What to produce: Gather every line of the listing below in which the word "Where" appears, and copy each such line in full.

The records:

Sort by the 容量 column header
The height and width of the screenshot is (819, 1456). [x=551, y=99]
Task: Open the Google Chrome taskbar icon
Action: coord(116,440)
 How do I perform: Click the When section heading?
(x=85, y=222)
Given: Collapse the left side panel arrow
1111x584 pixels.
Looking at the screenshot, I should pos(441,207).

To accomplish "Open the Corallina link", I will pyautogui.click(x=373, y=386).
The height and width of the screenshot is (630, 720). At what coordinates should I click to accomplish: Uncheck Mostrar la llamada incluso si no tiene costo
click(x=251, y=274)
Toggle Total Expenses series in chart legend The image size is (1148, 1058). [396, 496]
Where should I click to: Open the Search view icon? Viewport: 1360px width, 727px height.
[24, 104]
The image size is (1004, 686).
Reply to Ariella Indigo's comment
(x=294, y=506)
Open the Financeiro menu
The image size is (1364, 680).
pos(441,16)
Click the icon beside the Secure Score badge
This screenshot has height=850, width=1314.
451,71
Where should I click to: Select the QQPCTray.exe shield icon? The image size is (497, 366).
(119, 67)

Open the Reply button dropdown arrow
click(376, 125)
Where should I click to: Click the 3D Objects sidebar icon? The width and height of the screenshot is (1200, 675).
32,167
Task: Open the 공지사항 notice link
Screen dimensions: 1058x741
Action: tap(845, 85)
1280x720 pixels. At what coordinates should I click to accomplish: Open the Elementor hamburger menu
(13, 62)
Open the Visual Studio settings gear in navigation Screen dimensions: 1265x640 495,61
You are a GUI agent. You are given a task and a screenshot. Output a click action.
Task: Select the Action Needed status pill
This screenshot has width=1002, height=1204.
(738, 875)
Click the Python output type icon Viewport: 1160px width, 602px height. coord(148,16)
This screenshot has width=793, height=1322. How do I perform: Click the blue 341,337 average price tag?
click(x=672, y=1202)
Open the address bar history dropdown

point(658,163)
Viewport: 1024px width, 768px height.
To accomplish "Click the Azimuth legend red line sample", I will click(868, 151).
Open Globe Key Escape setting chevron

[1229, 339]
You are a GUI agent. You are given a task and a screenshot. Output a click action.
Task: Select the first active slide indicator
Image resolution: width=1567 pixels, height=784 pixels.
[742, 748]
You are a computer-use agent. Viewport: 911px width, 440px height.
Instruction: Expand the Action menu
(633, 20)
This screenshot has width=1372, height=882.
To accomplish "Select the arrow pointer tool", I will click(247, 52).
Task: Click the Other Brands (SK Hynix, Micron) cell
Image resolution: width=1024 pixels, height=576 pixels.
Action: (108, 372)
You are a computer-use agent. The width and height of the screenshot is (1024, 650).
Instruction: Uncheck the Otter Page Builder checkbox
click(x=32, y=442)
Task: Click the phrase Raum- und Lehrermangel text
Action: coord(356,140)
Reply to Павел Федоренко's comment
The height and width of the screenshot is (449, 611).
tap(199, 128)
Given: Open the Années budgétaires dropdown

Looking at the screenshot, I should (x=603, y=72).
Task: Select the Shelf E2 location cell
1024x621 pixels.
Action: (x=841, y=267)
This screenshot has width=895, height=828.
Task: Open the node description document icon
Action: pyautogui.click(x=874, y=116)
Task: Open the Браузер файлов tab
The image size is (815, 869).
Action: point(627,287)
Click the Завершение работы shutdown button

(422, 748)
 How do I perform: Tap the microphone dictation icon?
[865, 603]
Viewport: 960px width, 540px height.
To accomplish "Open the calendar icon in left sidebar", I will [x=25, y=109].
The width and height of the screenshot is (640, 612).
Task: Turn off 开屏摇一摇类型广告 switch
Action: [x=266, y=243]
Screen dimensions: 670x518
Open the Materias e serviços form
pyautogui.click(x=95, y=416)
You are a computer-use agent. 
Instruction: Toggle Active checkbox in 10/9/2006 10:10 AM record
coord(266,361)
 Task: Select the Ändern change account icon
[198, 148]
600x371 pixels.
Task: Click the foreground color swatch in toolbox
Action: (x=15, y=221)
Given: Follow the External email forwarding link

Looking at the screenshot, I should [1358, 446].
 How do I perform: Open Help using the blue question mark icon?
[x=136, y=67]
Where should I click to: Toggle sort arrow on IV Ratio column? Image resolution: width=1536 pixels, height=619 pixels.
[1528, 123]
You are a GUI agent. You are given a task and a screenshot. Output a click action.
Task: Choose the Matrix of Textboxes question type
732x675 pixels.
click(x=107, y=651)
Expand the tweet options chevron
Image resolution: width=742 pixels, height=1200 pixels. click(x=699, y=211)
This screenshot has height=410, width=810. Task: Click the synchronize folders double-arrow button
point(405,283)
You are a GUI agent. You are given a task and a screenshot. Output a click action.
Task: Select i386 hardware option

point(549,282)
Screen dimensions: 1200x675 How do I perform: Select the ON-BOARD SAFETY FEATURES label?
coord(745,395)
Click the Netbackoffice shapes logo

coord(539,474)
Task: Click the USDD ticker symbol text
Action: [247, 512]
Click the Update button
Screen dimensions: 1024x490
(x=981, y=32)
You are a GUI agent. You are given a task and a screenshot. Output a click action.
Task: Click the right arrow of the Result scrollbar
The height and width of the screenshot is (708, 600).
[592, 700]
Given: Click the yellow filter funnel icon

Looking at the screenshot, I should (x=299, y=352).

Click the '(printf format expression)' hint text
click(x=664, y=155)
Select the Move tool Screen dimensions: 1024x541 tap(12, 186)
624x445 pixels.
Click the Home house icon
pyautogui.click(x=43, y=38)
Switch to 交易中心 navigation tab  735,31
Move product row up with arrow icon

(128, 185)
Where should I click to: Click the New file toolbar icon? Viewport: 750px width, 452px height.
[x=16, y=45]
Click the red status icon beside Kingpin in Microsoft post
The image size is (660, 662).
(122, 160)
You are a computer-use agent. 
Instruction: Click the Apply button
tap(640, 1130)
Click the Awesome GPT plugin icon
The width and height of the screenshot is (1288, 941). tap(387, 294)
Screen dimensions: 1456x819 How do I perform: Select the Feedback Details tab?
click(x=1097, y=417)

Written reply:
Where should I click to: Open the Search view icon? Viewport: 1360px width, 727px height.
Where should I click to: Select the QQPCTray.exe shield icon? The image size is (497, 366).
Where should I click to: Click the 3D Objects sidebar icon? The width and height of the screenshot is (1200, 675).
Where should I click to: Toggle sort arrow on IV Ratio column? Image resolution: width=1536 pixels, height=619 pixels.
Where should I click to: Click the New file toolbar icon? Viewport: 750px width, 452px height.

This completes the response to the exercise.